Corren tiempos en que los turistas viven su experiencia pegados a una pantalla que jamás será tan grande para abarcar lo que los ojos pueden mirar y que obstaculiza la riqueza del contacto con el otro y la comprensión de una realidad ajena a la nuestra, haciendo que esta pase de largo en la mayoría de este tipo de circunstancias.

La acumulación –ese concepto tan propio de la cultura de consumo– no es ajena a los viajes y a la manera en que la gente promedio los planea, y es que existe una tendencia a querer “comerse el mundo”, lo que lleva a itinerarios extenuantes mediante los cuales se visitan varios países a costa de vivir en terminales aéreas, pasar horas arriba de una Van para llegar a visitar los “sitios de interés” por apenas algunos minutos, tomarse selfies y partir de vuelta a algún aeropuerto con el propósito de abordar un viaje a deshoras y visitar otro lugar bajo esta misma modalidad que impide al viajero compenetrarse realmente con el lugar que visita.

Así, el contacto se vuelve efímero e incapaz de hacernos salir de la zona de confort (o disconfort normalizado) que implica introducirse en otras realidades.
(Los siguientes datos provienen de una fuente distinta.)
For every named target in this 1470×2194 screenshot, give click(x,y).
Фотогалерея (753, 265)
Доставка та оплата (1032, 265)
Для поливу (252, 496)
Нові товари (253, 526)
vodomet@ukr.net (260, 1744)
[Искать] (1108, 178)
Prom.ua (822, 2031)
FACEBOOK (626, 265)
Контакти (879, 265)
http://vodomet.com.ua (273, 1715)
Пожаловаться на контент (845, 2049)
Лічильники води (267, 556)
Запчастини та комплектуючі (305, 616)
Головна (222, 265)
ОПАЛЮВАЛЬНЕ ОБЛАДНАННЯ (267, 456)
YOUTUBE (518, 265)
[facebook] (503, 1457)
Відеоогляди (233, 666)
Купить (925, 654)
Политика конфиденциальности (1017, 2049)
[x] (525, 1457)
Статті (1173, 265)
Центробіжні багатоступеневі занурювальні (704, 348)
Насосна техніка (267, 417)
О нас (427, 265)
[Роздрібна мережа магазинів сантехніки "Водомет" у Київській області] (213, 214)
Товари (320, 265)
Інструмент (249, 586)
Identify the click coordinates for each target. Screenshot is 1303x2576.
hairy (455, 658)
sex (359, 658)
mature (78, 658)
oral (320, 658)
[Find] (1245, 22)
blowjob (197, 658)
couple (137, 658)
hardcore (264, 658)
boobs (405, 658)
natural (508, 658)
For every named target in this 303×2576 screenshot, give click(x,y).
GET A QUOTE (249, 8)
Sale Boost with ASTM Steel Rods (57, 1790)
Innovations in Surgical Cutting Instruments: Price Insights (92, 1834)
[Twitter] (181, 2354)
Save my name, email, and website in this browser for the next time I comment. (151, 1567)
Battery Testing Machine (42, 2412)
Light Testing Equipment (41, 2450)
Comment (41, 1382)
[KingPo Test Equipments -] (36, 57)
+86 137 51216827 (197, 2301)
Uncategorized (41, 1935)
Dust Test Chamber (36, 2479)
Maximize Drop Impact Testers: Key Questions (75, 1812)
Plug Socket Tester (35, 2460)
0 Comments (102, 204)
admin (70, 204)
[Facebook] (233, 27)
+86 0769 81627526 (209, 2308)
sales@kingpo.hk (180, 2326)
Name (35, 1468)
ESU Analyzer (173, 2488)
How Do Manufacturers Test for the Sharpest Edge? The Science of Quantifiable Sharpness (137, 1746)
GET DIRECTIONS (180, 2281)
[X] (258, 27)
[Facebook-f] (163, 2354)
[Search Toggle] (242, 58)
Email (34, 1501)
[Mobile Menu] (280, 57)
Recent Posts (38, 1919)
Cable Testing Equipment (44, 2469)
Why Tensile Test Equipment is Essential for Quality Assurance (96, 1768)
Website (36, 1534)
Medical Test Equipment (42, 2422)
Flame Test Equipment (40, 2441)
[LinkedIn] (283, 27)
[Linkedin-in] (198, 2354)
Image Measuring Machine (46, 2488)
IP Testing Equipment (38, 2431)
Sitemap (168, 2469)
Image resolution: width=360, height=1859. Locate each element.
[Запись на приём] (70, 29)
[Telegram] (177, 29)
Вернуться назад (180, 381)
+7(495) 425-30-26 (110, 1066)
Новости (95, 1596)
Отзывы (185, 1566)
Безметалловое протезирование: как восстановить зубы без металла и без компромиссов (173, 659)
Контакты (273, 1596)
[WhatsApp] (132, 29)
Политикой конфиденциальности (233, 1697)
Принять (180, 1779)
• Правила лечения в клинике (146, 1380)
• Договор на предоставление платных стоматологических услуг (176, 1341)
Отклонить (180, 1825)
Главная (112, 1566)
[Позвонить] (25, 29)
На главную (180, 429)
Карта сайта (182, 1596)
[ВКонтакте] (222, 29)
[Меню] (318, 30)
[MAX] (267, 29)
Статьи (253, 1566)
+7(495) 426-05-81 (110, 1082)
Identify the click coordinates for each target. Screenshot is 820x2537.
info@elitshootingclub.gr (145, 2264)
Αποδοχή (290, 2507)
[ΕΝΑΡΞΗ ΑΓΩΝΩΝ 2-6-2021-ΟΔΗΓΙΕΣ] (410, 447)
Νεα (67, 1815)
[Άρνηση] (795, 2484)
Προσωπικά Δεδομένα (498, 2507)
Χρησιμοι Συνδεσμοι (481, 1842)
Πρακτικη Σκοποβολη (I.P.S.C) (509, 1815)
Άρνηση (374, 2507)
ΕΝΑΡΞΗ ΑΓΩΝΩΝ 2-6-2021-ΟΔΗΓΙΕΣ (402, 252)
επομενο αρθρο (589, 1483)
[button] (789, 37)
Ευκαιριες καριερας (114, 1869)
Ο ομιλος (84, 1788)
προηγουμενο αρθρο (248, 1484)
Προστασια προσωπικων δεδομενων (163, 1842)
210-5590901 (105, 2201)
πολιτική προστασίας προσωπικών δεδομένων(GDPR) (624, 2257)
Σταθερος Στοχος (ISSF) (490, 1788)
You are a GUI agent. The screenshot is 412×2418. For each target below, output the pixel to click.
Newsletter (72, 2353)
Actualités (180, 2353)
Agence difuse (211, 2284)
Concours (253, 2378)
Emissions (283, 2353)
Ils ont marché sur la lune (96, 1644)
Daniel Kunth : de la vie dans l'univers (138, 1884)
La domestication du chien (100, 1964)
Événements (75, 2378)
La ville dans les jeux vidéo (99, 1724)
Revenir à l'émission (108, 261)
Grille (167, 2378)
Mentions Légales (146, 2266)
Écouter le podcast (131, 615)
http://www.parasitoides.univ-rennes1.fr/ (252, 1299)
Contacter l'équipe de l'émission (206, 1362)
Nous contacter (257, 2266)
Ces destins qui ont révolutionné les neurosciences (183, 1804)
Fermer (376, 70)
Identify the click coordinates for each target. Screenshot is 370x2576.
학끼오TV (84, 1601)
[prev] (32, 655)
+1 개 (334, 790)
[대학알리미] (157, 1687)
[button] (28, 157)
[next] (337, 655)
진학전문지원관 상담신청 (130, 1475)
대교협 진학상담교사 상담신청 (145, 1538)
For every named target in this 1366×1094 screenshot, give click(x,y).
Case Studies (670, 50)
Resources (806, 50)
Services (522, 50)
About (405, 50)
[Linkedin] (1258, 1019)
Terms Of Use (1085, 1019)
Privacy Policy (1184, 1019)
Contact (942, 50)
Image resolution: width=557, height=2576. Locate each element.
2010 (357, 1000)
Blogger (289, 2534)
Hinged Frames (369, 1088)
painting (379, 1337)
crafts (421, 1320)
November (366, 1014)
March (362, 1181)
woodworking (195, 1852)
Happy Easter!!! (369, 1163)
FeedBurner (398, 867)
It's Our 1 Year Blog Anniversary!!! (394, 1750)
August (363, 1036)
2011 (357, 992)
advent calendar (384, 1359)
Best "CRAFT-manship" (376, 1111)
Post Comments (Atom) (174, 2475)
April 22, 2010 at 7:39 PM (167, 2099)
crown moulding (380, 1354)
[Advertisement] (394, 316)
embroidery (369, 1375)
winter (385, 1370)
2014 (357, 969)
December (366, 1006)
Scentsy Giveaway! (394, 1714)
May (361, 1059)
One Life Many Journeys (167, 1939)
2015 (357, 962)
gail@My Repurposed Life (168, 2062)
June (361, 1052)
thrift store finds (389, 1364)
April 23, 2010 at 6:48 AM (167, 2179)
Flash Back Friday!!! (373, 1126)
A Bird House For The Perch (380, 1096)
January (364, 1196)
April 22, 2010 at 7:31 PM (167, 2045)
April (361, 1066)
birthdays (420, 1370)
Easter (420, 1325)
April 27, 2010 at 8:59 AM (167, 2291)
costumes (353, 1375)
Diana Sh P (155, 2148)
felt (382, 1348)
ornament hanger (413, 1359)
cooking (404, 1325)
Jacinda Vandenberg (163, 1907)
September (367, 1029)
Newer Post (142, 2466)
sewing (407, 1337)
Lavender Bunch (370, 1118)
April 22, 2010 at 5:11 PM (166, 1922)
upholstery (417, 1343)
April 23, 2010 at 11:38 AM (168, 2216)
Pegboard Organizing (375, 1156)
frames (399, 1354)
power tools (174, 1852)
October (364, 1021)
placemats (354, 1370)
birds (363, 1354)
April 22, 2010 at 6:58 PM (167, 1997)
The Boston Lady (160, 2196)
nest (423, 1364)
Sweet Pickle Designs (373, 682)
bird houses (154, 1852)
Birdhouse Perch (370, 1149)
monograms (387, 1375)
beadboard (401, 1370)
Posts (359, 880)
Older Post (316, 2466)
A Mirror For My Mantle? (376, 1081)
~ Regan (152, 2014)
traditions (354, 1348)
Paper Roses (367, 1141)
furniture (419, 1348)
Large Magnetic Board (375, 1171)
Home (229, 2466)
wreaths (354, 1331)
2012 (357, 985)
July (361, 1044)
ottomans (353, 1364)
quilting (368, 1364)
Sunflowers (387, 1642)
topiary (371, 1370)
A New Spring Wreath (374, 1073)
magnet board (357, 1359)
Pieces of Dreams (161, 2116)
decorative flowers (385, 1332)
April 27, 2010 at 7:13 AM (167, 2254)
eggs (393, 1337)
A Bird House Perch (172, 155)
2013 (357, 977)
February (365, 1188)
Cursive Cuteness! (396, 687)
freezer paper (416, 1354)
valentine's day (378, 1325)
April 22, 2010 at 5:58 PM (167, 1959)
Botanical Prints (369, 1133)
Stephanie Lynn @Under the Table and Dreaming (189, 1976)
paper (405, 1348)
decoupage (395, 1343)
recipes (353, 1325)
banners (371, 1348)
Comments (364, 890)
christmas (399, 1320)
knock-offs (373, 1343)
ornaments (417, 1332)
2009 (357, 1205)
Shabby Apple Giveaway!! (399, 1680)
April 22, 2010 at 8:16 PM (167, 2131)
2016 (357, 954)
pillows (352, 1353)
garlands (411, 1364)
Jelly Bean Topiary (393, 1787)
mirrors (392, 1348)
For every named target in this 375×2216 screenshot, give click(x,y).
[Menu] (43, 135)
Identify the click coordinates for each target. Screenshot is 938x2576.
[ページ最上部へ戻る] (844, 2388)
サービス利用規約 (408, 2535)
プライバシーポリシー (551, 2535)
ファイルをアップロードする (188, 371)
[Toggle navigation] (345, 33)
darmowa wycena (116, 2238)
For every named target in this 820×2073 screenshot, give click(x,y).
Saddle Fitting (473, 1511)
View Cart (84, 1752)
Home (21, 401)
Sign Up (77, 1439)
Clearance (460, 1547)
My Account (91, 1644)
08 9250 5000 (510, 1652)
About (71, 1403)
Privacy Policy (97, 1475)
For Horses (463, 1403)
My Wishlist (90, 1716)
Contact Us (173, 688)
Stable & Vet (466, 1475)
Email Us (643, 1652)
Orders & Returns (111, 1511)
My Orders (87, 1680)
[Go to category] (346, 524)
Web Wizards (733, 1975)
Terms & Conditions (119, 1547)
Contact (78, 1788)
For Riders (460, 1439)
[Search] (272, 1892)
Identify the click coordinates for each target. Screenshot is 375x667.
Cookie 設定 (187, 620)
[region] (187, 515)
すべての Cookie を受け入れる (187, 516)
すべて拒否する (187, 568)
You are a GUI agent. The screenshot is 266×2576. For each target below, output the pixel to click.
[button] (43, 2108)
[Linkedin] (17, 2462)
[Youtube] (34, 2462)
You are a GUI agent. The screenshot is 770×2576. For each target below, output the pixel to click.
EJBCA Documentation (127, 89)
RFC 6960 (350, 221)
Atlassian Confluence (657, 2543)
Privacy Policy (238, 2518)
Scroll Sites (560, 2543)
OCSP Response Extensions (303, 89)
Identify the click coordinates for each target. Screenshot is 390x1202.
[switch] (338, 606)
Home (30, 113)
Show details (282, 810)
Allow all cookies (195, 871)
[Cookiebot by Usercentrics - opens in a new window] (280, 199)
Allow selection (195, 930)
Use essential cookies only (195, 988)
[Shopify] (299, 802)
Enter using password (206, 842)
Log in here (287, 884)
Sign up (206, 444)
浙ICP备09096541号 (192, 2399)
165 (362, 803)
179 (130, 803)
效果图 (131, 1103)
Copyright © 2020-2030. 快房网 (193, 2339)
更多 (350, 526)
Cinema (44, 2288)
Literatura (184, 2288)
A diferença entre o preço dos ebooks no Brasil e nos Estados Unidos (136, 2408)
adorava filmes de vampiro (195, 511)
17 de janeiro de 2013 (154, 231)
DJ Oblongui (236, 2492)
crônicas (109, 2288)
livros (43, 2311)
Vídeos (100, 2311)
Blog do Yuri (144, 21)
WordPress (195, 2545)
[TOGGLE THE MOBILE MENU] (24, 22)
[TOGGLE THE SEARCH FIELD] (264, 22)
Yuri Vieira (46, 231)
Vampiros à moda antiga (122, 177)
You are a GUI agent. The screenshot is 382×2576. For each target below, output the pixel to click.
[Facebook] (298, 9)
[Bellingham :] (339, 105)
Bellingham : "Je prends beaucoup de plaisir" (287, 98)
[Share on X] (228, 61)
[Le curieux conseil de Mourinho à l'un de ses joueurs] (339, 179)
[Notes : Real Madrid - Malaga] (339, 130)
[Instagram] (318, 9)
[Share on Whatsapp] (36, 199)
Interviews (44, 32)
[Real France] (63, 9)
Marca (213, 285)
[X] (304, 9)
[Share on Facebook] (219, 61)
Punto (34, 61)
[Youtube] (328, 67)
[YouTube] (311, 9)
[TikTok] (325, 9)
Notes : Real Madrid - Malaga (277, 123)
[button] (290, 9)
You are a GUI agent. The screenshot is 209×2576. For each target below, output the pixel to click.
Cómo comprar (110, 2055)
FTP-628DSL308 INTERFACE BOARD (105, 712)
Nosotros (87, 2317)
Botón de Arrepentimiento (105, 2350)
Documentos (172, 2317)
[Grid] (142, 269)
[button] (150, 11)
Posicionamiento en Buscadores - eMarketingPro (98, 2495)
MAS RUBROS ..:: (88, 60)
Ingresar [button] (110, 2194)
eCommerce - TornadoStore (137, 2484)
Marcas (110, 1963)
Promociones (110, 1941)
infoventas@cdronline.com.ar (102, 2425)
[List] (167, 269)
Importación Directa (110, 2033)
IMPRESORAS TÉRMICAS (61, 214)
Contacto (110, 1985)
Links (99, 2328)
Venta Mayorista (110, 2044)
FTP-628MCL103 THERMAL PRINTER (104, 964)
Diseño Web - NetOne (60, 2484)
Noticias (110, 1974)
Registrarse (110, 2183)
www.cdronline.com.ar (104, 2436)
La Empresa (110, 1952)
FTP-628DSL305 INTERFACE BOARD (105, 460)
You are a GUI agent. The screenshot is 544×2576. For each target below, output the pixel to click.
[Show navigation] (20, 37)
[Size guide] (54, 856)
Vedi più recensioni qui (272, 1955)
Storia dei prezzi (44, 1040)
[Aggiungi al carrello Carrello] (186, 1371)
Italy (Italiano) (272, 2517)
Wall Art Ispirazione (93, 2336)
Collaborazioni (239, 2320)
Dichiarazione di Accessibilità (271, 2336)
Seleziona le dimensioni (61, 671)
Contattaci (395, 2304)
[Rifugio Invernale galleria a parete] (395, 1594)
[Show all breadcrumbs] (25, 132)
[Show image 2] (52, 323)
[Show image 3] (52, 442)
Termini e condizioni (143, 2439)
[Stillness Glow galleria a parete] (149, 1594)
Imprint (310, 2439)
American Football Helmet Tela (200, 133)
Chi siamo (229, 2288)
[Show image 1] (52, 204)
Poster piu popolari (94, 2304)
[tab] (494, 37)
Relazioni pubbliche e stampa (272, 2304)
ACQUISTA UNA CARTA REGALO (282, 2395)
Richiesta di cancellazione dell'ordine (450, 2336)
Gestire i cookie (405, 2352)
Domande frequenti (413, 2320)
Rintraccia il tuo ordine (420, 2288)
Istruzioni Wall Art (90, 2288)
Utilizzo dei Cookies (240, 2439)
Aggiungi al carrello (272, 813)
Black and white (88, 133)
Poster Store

Estas opciones que pululan en las agencias de viajes sólo darán la posibilidad de comprar souvenirs provenientes de China en locales acondicionados para turistas, pagar costos elevados en regiones que si nos tomáramos más tiempo en conocer, podrían darnos experiencias únicas a precios locales. Viajar como un turista sólo se reduce a palomear el mapamundi de los lugares que se visitan con la finalidad de generar un estatus ficticio con nuestros conocidos (una máscara más), dejándonos una experiencia hueca y poco gratificante.

Viajar de verdad significa entender, y para lograrlo no sólo se requiere mirar sino también escuchar –y escuchar lleva tiempo–, por lo que nuestras experiencias personales en los viajes que hemos realizado nos han dejado una máxima infalible: es mejor pasar más tiempo en un lugar para realmente entender a las personas que lo habitan, el por qué de sus costumbres, de su comida, de su moneda, de su forma de ser y ver el mundo, sus modos de sentarse a la mesa, de sus peculiaridades físicas y de pensamiento, de sus monumentos y de sus huellas históricas, de sus gobiernos, de sus problemas sociales y cómo los enfrentan, de cómo sonríen, se enojan, lloran, y de cómo resuelven sus diferencias.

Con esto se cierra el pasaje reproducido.